La película documental de Arias no es sino una rama más de un proyecto artístico multidisciplinar, que nació como una instalación artística hace cinco años, y pasó a ser una obra de teatro en 2016 y un libro al año siguiente. En este sentido, el film se beneficia del trabajo previo sobre el tema, ya que es evidente que la directora sabe exactamente qué quiere extraer, cómo el lenguaje cinematográfico puede completar su proyecto. Por contra, al ser sólo uno de los lados de un proyecto con varias caras, el espectador se queda con la sensación de que el tema y los personajes dan para mucho más.
Si Teatro de guerra funciona tan bien es por la gran capacidad que tiene Lola Arias de jugar con las situaciones de la película, intercalando momentos de humor o de ocio de los protagonistas con momentos para la reflexión sobre su papel en la película o escenas de narración de sus experiencias. Arias sabe diferenciar muy bien aquellas escenas dirigidas o ficcionadas de aquellas otras espontáneas, extrayendo el jugo de significación de las primeras y dejando el espacio y la seriedad necesaria en las segundas. El resultado es una película riquísima, llena de matices como la mejor ficción y de una profunda verdad como el mejor documental.

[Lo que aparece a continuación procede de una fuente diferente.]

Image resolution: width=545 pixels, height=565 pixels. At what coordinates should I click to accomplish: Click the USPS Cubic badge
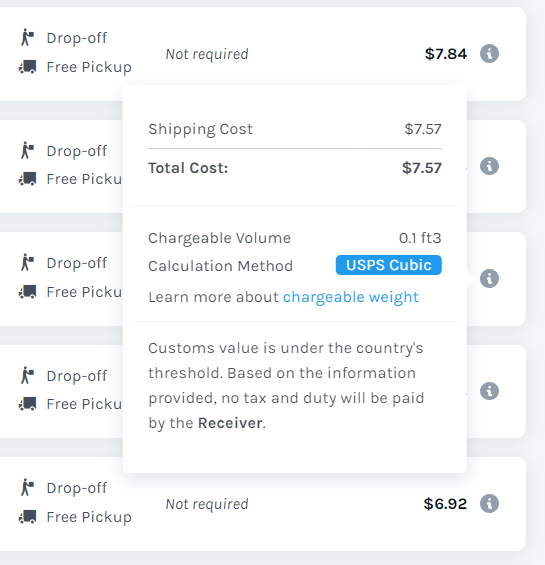[389, 265]
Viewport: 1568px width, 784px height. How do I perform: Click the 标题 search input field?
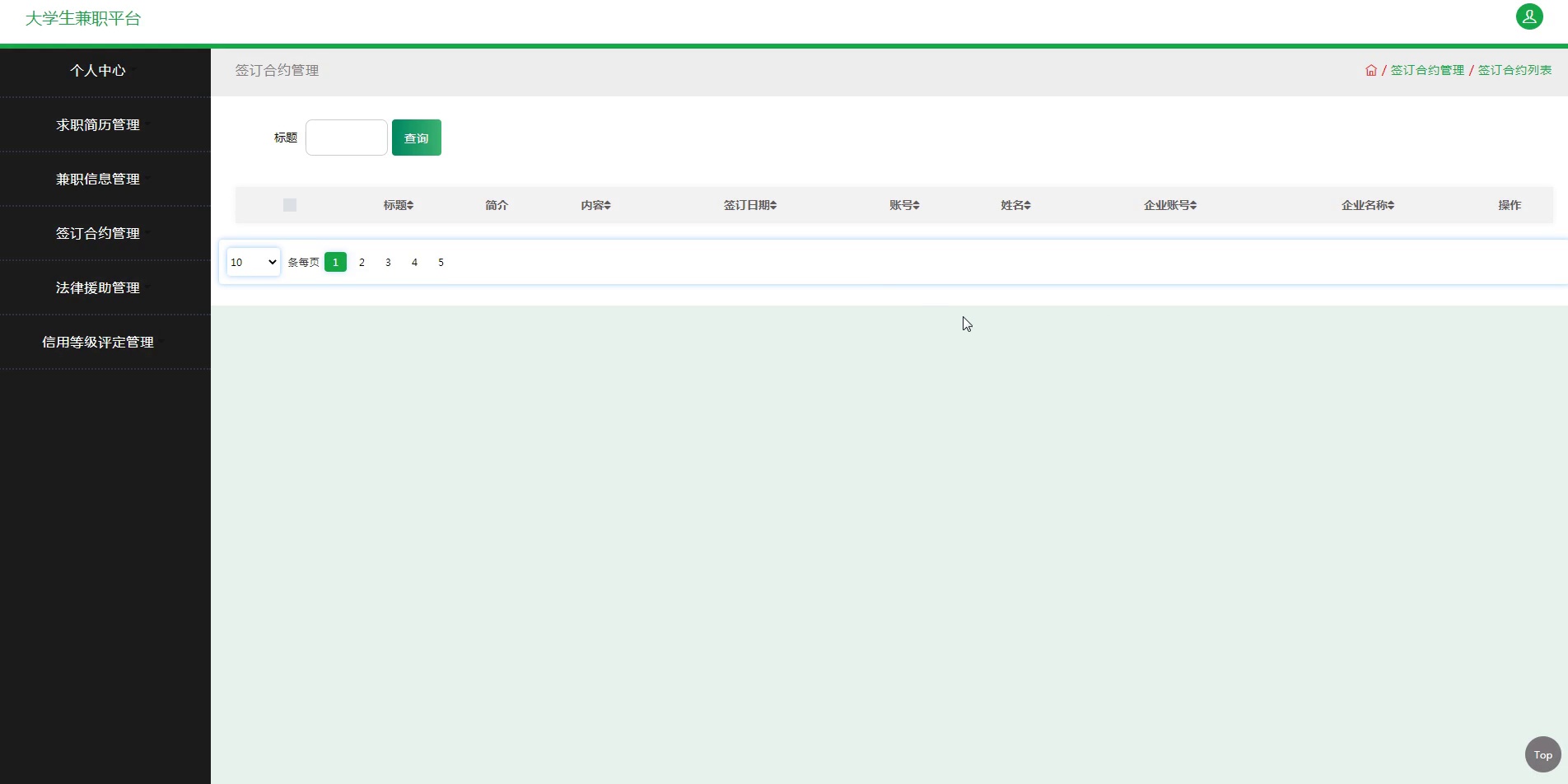(x=346, y=138)
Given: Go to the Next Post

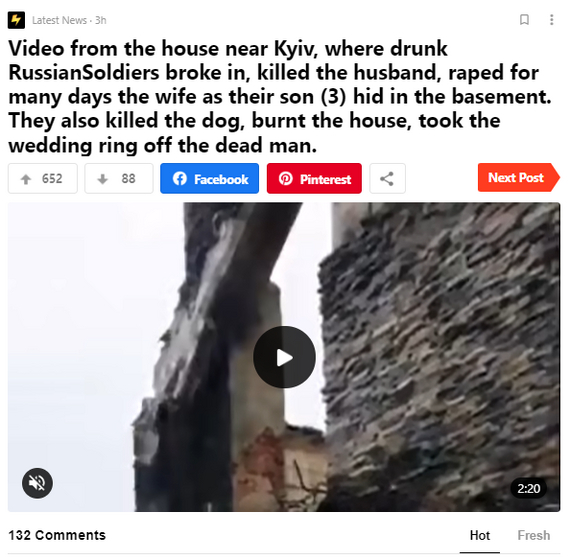Looking at the screenshot, I should (x=519, y=178).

Mediante la presencia continua de la escenografía, de los micrófonos o de la voz de la directora y sus ayudantes, la película remarca su zigzagueante recorrido por la línea difusa que separa realidad y ficción, construyendo un metalenguaje que nos permite reflexionar sobre el carácter artificioso de la historia. En una de las escenas más memorables, dos de los protagonistas discuten sobre la soberanía de las islas, contando dos versiones totalmente diferentes. Arias parece querer decirnos que la única verdad que podemos alcanzar es la de la memoria de estos veteranos, marcada de por vida por la guerra.